▶ [Recorded data]:
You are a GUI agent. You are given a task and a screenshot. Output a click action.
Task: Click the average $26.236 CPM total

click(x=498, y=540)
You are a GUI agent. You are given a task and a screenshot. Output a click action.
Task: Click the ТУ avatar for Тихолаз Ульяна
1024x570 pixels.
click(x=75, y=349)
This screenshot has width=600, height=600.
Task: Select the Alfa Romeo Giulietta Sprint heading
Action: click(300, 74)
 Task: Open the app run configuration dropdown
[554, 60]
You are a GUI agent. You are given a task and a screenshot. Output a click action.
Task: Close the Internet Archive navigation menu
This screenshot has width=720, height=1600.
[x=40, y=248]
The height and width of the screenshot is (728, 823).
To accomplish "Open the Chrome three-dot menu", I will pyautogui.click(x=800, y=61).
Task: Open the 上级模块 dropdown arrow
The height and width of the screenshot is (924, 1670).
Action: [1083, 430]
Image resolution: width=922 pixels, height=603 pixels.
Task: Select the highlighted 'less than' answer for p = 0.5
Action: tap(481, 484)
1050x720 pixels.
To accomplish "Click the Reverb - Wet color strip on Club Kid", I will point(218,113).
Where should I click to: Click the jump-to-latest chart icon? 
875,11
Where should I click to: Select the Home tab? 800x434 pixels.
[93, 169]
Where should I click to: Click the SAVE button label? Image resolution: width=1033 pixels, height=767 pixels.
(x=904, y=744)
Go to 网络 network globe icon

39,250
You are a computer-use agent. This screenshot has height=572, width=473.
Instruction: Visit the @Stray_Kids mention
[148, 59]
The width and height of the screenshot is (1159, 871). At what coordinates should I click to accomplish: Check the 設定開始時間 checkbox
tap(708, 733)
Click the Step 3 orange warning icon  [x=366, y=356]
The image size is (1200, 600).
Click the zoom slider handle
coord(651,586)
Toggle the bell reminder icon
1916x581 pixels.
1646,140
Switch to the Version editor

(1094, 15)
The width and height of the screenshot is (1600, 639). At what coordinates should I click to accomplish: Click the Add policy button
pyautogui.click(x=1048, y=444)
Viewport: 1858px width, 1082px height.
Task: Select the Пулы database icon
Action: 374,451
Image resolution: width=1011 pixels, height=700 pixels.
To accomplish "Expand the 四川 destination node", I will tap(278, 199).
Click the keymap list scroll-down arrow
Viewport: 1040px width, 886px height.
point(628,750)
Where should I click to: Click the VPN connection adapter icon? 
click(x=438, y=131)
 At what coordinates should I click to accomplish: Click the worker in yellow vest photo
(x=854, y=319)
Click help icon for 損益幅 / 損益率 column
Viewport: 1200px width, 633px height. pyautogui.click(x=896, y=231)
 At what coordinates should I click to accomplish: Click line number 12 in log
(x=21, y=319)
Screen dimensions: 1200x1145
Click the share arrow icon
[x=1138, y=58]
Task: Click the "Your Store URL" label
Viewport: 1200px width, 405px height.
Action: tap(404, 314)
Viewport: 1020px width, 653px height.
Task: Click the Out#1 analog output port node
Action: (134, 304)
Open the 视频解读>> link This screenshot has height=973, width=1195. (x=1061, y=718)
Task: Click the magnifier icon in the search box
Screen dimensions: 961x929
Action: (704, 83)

▶ [Your assignment]:
The whole listing above is to be restated word for word.

▶ [Problem solution]:
You are a GUI agent. You are given a task and a screenshot. Output a click action.
Task: Click the average $26.236 CPM total

click(x=498, y=540)
You are a GUI agent. You are given a task and a screenshot. Output a click action.
Task: Click the ТУ avatar for Тихолаз Ульяна
1024x570 pixels.
click(x=75, y=349)
This screenshot has width=600, height=600.
Task: Select the Alfa Romeo Giulietta Sprint heading
Action: click(300, 74)
 Task: Open the app run configuration dropdown
[554, 60]
You are a GUI agent. You are given a task and a screenshot. Output a click action.
Task: Close the Internet Archive navigation menu
This screenshot has width=720, height=1600.
[x=40, y=248]
The height and width of the screenshot is (728, 823).
To accomplish "Open the Chrome three-dot menu", I will pyautogui.click(x=800, y=61).
Task: Open the 上级模块 dropdown arrow
The height and width of the screenshot is (924, 1670).
Action: [1083, 430]
Image resolution: width=922 pixels, height=603 pixels.
Task: Select the highlighted 'less than' answer for p = 0.5
Action: tap(481, 484)
1050x720 pixels.
To accomplish "Click the Reverb - Wet color strip on Club Kid", I will point(218,113).
Where should I click to: Click the jump-to-latest chart icon? 
875,11
Where should I click to: Select the Home tab? 800x434 pixels.
[93, 169]
Where should I click to: Click the SAVE button label? Image resolution: width=1033 pixels, height=767 pixels.
(x=904, y=744)
Go to 网络 network globe icon

39,250
You are a computer-use agent. This screenshot has height=572, width=473.
Instruction: Visit the @Stray_Kids mention
[148, 59]
The width and height of the screenshot is (1159, 871). At what coordinates should I click to accomplish: Check the 設定開始時間 checkbox
tap(708, 733)
Click the Step 3 orange warning icon  [x=366, y=356]
The image size is (1200, 600).
Click the zoom slider handle
coord(651,586)
Toggle the bell reminder icon
1916x581 pixels.
1646,140
Switch to the Version editor

(1094, 15)
The width and height of the screenshot is (1600, 639). At what coordinates should I click to accomplish: Click the Add policy button
pyautogui.click(x=1048, y=444)
Viewport: 1858px width, 1082px height.
Task: Select the Пулы database icon
Action: 374,451
Image resolution: width=1011 pixels, height=700 pixels.
To accomplish "Expand the 四川 destination node", I will tap(278, 199).
Click the keymap list scroll-down arrow
Viewport: 1040px width, 886px height.
point(628,750)
Where should I click to: Click the VPN connection adapter icon? 
click(x=438, y=131)
 At what coordinates should I click to accomplish: Click the worker in yellow vest photo
(x=854, y=319)
Click help icon for 損益幅 / 損益率 column
Viewport: 1200px width, 633px height. pyautogui.click(x=896, y=231)
 At what coordinates should I click to accomplish: Click line number 12 in log
(x=21, y=319)
Screen dimensions: 1200x1145
Click the share arrow icon
[x=1138, y=58]
Task: Click the "Your Store URL" label
Viewport: 1200px width, 405px height.
Action: tap(404, 314)
Viewport: 1020px width, 653px height.
Task: Click the Out#1 analog output port node
Action: (134, 304)
Open the 视频解读>> link This screenshot has height=973, width=1195. (x=1061, y=718)
Task: Click the magnifier icon in the search box
Screen dimensions: 961x929
Action: (704, 83)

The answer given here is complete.